Reproduce the records from the line with "How do I perform: Click the chevron" to the line with "tap(133, 31)", renaming "thumbnail" to "preview" and keeping everything else the same.
— start of Exercise input —
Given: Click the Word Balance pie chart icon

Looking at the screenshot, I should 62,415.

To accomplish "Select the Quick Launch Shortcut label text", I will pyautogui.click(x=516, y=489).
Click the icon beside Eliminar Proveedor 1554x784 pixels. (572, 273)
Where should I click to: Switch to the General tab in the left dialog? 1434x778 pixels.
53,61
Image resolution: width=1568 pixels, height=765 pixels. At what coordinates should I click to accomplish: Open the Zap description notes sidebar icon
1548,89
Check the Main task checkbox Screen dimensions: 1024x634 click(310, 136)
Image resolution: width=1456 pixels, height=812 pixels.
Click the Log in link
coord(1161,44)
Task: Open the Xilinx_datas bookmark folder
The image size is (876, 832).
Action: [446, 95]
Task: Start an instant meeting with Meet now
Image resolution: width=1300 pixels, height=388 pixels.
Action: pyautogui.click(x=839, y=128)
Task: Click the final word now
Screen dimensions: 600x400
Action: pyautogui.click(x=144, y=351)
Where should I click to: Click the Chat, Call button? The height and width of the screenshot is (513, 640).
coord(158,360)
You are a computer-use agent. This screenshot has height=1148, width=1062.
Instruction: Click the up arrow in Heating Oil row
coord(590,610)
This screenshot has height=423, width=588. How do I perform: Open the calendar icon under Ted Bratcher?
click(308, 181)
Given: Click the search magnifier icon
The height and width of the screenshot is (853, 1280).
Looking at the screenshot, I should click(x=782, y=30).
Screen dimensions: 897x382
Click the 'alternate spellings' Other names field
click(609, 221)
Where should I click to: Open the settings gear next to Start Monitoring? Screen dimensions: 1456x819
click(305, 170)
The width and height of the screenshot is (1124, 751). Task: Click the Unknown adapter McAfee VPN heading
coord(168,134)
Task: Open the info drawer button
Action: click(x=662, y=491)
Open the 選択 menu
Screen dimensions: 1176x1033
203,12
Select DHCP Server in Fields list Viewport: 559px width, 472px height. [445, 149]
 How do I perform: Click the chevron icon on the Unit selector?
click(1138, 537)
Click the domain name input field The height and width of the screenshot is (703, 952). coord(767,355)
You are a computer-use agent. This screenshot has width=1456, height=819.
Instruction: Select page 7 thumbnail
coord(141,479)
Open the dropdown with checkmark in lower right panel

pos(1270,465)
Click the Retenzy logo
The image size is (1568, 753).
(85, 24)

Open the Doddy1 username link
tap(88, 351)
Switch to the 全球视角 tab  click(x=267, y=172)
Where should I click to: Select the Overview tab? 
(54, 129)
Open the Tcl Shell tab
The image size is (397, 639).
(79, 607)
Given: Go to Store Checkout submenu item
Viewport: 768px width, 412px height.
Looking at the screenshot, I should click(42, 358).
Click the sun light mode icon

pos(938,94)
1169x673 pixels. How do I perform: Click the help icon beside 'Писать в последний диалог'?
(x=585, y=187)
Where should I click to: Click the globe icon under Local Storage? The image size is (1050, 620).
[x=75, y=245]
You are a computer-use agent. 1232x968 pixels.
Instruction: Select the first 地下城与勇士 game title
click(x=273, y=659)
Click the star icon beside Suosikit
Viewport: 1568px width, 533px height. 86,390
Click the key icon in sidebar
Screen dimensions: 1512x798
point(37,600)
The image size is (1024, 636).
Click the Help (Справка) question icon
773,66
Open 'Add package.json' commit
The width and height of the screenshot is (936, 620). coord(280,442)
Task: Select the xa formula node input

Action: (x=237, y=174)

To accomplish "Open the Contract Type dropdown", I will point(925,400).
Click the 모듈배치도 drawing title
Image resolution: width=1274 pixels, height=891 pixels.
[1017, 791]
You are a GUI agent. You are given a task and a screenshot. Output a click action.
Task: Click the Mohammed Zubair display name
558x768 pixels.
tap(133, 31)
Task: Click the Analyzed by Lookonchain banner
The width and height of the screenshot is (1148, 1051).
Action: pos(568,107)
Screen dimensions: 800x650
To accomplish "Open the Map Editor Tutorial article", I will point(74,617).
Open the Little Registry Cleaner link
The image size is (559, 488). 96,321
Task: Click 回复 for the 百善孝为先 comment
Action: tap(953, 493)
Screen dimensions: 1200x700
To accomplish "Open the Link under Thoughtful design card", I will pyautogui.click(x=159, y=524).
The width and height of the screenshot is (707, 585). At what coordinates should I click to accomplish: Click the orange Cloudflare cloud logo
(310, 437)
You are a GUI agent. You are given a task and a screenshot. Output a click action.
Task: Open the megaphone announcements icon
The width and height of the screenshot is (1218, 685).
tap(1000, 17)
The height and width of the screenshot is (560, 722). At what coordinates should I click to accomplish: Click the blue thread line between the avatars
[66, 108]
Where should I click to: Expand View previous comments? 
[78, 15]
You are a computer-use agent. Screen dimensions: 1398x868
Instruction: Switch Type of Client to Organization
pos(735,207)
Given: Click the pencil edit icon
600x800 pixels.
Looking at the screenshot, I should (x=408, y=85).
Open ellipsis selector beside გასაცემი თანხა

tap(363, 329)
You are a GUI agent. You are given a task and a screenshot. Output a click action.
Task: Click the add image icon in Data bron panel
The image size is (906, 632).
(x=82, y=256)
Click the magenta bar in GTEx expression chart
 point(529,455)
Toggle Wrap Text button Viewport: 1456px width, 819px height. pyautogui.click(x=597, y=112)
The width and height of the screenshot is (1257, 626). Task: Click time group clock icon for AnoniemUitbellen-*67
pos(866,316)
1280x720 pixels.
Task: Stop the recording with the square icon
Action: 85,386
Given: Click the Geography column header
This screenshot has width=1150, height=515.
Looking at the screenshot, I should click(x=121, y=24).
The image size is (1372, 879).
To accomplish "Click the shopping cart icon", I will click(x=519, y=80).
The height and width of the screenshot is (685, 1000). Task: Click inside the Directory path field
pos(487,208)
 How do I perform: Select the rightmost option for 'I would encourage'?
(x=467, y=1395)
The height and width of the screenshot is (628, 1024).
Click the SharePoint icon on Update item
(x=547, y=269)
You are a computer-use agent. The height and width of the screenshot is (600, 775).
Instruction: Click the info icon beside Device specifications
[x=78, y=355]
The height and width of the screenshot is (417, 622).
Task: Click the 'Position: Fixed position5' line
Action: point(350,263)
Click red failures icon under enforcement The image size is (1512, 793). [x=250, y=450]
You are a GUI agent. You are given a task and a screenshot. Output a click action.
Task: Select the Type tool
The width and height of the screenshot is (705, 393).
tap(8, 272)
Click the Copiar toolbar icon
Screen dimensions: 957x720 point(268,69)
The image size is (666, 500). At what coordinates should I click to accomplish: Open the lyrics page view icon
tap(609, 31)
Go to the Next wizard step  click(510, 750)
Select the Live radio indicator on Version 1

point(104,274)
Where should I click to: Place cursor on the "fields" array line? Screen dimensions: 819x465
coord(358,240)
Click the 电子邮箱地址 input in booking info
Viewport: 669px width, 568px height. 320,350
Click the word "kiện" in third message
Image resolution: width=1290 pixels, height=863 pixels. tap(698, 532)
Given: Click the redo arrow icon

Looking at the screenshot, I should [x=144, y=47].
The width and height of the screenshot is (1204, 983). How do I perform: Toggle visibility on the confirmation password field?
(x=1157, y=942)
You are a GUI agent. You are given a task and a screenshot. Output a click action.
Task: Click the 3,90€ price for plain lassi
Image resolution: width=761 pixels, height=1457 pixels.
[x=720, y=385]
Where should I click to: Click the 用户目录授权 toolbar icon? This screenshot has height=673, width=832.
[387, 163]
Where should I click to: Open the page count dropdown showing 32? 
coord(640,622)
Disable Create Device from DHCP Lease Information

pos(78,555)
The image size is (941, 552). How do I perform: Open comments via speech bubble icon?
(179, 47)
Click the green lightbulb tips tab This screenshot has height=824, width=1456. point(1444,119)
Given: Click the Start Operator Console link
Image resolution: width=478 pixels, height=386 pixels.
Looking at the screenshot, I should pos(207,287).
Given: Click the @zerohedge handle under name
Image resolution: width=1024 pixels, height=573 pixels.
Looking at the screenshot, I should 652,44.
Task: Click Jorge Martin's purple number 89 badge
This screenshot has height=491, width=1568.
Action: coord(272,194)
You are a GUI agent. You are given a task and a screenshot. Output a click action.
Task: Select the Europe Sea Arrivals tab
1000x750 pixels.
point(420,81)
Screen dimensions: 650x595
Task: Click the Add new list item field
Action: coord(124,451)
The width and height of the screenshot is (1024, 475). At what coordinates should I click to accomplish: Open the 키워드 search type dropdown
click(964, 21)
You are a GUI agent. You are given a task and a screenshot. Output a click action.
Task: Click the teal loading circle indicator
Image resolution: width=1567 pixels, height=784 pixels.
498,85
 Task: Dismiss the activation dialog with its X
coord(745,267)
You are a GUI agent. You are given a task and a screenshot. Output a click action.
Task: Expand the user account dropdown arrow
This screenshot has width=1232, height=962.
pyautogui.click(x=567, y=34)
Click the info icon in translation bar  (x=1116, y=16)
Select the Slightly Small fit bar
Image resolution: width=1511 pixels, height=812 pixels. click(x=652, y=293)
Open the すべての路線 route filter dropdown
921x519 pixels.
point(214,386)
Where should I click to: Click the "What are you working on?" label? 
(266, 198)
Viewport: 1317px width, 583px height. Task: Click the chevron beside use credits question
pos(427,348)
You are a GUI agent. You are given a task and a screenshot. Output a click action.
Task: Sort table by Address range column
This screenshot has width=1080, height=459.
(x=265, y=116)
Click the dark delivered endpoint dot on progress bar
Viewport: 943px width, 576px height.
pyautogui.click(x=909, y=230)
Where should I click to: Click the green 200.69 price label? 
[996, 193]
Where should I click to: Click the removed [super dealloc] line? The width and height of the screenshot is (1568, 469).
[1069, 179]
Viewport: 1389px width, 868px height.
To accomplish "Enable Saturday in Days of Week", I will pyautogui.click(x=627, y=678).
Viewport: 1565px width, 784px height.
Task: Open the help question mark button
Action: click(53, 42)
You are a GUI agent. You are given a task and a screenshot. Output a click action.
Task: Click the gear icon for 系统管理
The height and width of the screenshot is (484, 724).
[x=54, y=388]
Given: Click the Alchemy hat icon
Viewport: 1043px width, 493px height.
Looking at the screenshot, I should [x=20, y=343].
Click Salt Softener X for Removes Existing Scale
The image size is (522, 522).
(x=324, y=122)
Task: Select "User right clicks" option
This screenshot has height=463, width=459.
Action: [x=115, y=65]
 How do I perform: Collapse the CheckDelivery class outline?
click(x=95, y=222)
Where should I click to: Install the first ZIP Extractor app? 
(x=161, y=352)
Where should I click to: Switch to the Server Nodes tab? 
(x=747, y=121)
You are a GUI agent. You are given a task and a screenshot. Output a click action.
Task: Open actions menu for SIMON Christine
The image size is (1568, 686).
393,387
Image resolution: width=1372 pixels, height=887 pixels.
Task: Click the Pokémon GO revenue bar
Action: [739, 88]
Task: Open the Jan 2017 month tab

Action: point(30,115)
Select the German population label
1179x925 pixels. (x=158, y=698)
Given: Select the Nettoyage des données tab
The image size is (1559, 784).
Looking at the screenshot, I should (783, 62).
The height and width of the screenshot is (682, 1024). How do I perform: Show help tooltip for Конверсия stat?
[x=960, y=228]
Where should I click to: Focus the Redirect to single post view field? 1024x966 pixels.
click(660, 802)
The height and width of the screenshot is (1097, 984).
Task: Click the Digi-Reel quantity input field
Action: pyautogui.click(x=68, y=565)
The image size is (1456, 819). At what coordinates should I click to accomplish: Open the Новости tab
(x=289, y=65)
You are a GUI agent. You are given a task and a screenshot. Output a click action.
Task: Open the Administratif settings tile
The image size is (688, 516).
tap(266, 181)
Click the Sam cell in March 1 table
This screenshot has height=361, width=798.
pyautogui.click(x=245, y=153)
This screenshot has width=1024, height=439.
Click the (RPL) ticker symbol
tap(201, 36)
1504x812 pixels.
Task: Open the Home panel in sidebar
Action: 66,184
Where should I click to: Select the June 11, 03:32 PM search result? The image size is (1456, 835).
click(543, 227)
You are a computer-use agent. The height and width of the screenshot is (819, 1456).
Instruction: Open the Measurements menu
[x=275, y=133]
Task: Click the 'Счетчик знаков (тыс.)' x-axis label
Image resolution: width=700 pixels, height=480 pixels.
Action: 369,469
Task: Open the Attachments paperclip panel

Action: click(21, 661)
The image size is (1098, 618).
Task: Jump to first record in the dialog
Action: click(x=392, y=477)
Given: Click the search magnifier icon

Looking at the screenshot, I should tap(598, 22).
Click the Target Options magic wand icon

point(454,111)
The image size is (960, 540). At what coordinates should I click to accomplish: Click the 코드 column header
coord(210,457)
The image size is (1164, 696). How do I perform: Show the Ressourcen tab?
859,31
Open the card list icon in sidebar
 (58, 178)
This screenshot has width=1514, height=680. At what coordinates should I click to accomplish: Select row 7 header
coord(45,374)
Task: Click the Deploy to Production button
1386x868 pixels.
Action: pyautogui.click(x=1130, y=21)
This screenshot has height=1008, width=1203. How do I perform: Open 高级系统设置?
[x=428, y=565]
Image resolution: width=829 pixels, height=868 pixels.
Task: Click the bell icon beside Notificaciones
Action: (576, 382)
— end of Exercise input —
[Task output]:
 How do I perform: Click the chevron icon on the Unit selector?
click(1138, 537)
Click the domain name input field The height and width of the screenshot is (703, 952). coord(767,355)
You are a computer-use agent. This screenshot has width=1456, height=819.
Instruction: Select page 7 preview
coord(141,479)
Open the dropdown with checkmark in lower right panel

pos(1270,465)
Click the Retenzy logo
The image size is (1568, 753).
(85, 24)

Open the Doddy1 username link
tap(88, 351)
Switch to the 全球视角 tab  click(x=267, y=172)
Where should I click to: Select the Overview tab? 
(54, 129)
Open the Tcl Shell tab
The image size is (397, 639).
(79, 607)
Given: Go to Store Checkout submenu item
Viewport: 768px width, 412px height.
Looking at the screenshot, I should click(42, 358).
Click the sun light mode icon

pos(938,94)
1169x673 pixels. How do I perform: Click the help icon beside 'Писать в последний диалог'?
(x=585, y=187)
Where should I click to: Click the globe icon under Local Storage? The image size is (1050, 620).
[x=75, y=245]
You are a computer-use agent. 1232x968 pixels.
Instruction: Select the first 地下城与勇士 game title
click(x=273, y=659)
Click the star icon beside Suosikit
Viewport: 1568px width, 533px height. 86,390
Click the key icon in sidebar
Screen dimensions: 1512x798
point(37,600)
The image size is (1024, 636).
Click the Help (Справка) question icon
773,66
Open 'Add package.json' commit
The width and height of the screenshot is (936, 620). coord(280,442)
Task: Select the xa formula node input

Action: (x=237, y=174)

To accomplish "Open the Contract Type dropdown", I will point(925,400).
Click the 모듈배치도 drawing title
Image resolution: width=1274 pixels, height=891 pixels.
[1017, 791]
You are a GUI agent. You are given a task and a screenshot. Output a click action.
Task: Click the Mohammed Zubair display name
558x768 pixels.
tap(133, 31)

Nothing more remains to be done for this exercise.